政府がこのタイミングで改正案を出した背景には、データとAIの好循環を政策課題に据える流れがあります。個人情報保護委員会の記者配布資料は、2025年6月13日に閣議決定された「データ利活用制度の在り方に関する基本方針」などを経緯として挙げています。松本尚デジタル相も、共同通信配信記事で、AI開発には多様なデータの取り込みが必要だと説明しました。法案は、国産AIの競争条件を整えつつ、社会的反発を避けるために保護強化を同時に積み増す折衷案とみるのが自然です。

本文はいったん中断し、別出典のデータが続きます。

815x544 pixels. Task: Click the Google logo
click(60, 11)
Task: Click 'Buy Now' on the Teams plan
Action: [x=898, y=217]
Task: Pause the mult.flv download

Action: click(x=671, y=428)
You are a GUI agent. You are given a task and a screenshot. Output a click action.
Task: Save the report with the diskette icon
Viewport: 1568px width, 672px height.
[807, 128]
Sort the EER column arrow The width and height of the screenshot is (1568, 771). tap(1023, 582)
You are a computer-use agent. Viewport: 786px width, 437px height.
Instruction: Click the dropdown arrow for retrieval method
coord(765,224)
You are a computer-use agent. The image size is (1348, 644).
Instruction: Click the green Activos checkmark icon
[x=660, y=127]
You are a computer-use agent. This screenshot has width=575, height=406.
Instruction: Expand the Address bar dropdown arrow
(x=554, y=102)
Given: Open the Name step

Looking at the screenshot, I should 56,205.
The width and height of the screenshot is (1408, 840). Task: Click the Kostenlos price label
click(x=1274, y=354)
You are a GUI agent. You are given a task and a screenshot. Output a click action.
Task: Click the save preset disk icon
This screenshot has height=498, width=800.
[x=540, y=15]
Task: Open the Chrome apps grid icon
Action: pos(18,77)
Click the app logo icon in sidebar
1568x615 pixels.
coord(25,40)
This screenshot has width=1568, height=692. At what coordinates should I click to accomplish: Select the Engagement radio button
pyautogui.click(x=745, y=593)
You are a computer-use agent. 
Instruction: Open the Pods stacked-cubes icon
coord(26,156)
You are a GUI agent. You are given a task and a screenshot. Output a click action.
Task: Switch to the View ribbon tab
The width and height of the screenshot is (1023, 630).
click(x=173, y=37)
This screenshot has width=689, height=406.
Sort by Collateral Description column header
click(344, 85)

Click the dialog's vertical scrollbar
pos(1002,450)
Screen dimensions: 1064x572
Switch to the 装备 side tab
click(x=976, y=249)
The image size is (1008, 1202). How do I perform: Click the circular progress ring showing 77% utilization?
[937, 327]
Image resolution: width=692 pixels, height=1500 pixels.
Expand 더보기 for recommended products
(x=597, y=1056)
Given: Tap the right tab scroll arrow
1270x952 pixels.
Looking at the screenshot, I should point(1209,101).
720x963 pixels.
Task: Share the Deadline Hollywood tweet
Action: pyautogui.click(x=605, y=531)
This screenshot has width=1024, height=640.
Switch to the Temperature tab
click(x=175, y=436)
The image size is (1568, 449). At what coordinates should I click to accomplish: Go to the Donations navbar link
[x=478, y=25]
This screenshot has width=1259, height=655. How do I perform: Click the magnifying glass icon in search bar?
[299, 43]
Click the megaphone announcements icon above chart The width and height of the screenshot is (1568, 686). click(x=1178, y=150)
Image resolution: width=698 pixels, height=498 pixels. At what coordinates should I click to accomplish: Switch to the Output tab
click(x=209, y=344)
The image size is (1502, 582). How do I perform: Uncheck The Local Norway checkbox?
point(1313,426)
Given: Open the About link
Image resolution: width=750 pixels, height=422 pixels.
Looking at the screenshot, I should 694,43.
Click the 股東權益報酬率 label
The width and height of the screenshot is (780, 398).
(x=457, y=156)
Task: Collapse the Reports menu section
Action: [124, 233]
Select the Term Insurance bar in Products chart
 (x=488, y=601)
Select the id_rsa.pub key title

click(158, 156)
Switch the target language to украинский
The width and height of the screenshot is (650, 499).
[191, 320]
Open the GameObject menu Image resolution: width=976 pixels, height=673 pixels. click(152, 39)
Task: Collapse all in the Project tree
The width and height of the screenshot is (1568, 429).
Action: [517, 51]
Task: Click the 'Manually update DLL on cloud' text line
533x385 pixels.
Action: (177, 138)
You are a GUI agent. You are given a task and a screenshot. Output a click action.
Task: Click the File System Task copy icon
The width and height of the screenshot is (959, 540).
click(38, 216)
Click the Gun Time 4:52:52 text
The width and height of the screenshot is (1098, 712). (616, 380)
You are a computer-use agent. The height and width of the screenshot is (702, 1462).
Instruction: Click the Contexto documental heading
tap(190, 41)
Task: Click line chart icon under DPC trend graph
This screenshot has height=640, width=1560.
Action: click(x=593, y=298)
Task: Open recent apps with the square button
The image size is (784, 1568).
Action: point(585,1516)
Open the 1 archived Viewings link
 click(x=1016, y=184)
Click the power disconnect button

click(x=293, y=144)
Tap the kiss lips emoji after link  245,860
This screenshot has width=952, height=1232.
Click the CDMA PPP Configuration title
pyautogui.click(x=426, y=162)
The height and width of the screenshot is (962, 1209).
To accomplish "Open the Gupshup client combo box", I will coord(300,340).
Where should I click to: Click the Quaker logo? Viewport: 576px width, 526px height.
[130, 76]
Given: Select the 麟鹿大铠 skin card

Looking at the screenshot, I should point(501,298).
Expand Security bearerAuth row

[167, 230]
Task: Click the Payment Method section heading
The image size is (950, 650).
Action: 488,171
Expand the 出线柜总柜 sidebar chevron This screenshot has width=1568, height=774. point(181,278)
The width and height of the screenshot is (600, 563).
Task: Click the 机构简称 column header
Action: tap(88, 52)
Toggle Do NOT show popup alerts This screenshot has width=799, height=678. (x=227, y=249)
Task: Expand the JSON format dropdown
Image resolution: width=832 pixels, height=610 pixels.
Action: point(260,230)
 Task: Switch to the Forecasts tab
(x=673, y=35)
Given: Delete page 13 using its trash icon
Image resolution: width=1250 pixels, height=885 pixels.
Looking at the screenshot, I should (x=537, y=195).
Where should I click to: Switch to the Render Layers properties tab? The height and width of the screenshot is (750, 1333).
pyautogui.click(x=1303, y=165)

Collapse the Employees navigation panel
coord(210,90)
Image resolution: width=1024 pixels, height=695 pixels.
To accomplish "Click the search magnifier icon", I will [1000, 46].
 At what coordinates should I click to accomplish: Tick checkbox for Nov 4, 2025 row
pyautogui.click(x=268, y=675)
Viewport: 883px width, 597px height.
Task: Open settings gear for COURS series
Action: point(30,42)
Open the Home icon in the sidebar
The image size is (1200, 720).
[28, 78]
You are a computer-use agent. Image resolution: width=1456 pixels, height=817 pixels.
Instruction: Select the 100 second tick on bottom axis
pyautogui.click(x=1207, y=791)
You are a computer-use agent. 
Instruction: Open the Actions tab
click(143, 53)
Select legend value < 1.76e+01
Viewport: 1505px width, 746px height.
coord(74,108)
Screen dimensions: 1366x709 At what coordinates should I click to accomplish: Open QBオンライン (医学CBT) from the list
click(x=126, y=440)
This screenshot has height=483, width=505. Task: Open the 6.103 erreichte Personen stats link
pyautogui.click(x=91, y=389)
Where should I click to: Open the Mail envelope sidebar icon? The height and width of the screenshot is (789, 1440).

ただし、企業にとって追い風だけではありません。2020年改正法では、命令違反などに対する法定刑引き上げがすでに実施され、法人向け罰金上限も強化されました。今回そこに課徴金が加わることで、違反時のコスト構造はさらに重くなります。今後は、AI開発用データセットの収集段階から、利用目的、公開情報かどうか、要配慮個人情報の該当性、第三者提供契約、再利用禁止措置までを一体で管理する体制が必要です。法務部門だけでなく、データサイエンス部門、営業部門、外部委託先を含む横断管理が前提になります。

注意点・展望

今回の改正を「AIのために個人情報保護が後退した」と単純化するのは正確ではありません。実際には、未成年者保護や顔特徴データ規律、命令要件見直し、課徴金新設など、保護強化の比重もかなり大きいからです。逆に「課徴金が入るから厳罰化一辺倒」とみるのも不十分で、統計作成等や本人意思に反しない利用の整理は、企業のデータ活用を制度的に後押しする面があります。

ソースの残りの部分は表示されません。